Tuesday, March 15, 2011

Beautiful Betsy Bonaparte

Elizabeth (Betsy) Patterson, shown above in three views by Gilbert Stuart, was the daughter of a wealthy Baltimore businessman. In 1803 when Jerome Bonaparte, the youngest brother of Napoleon, came to the United States, he met Betsy at a ball, and despite her father's apprehensions, they were married before the end of the year by Archbishop Carroll of Baltimore.
Jerome already had celebrity status in America just by being a Bonaparte, and his beautiful bride enhanced his luster. Betsy would cultivate a celebrity of her own by wearing fashions so diaphanous they hardly hid her nakedness. (For more information about the styles of the day, see "Women's Fashions, 1800. Part 1.")

Napoleon, who had dynastic alliances planned for his relatives, was not amused by his brother's activities in America. The couple however was enjoying a honeymoon, touring a number of American cities before setting sail for France to plead with Napoleon to accept their marriage. On April 21, 1804, they rolled into Philadelphia, where they stayed for a few days across the street from the Gratz house.

A measure of the excitement they stirred: even the cool Rebecca Gratz went to the window to view their arrival. Solomon Moses, who was visiting the Gratz's, had no compunctions about gawking at the open front door. But while Rebecca was curious, she was not envious. Thinking of Mrs. Bonaparte, she wrote, "Last year she could go anywhere unnoted."

If you try to name famous women of antebellum America, you will discover not celebrated women but controversial ones: Lucretia Mott, the abolitionist; Elizabeth Cady Stanton and Susan B. Anthony, feminists; Margaret Fuller, a Transcendentalist and intellectual, and of course Harriet Beecher Stowe. Only Dolley Madison achieved in the course of her long life general approbation. It is no wonder that the idea of celebrity held no allure for Rebecca.

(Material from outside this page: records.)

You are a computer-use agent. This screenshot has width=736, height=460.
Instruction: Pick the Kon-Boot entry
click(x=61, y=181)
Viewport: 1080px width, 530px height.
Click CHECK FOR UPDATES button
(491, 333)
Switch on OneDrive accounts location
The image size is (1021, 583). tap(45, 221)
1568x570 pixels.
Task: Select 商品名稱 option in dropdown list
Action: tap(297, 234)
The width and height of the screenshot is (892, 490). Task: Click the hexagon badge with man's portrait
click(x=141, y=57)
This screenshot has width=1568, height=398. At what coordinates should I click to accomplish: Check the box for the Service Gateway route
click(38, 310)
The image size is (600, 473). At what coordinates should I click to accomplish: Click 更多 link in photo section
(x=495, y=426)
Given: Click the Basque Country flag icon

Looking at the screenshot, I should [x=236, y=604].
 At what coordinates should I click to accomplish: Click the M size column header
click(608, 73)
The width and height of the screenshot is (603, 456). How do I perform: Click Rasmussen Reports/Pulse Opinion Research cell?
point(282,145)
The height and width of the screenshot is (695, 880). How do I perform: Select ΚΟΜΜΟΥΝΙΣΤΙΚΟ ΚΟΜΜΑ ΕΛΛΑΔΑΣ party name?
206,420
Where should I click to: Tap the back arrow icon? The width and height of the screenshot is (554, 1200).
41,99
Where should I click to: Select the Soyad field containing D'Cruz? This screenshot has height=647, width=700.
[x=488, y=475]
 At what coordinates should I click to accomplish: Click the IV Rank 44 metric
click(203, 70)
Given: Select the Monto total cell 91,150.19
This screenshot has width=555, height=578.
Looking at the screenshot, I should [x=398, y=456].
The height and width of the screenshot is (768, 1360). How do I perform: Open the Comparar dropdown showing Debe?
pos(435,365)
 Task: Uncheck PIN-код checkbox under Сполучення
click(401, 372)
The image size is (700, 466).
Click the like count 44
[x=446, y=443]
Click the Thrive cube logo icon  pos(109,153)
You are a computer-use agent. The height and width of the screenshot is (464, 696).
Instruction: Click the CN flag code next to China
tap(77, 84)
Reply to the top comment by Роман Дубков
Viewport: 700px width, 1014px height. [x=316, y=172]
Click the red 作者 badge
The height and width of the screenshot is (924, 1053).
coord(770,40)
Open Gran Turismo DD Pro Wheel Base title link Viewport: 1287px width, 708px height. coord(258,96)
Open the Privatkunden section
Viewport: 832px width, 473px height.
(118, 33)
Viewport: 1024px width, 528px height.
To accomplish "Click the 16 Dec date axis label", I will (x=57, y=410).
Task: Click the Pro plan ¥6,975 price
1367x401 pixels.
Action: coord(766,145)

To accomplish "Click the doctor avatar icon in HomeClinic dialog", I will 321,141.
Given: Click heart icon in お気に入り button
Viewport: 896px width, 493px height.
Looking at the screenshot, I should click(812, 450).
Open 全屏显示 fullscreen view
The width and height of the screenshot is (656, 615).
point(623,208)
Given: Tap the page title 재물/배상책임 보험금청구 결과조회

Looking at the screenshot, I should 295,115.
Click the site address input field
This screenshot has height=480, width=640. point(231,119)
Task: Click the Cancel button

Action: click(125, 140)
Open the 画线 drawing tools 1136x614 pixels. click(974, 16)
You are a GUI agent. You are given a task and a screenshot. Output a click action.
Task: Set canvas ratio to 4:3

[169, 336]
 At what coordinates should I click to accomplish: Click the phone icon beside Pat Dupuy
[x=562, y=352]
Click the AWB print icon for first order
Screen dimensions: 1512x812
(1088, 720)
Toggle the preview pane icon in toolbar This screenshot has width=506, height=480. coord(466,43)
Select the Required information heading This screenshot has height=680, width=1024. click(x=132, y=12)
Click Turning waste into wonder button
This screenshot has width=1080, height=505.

After her initial look, Rebecca decided the Bonaparte's would just be a nuisance. She expected that "loungers" would soon appear in the street and on the sidewalks. She also noted that it was likely that the Gratz's would receive an unusual number of visitors as long as the couple was in the vicinity.

Jerome and Betsy Bonaparte sailed for France a short while after their stay in Philadelphia, but only Jerome was permitted to go ashore. Betsy went to England to give birth to a son and await her husband's return. She never saw him again. When Napoleon could not bully the Pope into annulling the marriage, he annulled it himself and married Jerome off to a German princess.
Betsy Bonaparte returned to America with her child and eventually was granted a divorce by the Maryland legislature. After the fall of Napoleon, she tried to interest the Bonapartes in granting her and her son financial support but failed completely. As an heiress herself, Betsy was not looking for money so much as recognition of her son's legitimate place in the Bonaparte family. Betsy never remarried, resumed her role in America's high society and showed that she could take care of herself: she invested her inheritance wisely, lived into her 90's and died a millionairess.

(Rebecca's letter to her sister Rachel is in the Gratz Family Collection, Manuscript Collection No. 72, at the American Philosophical Society.)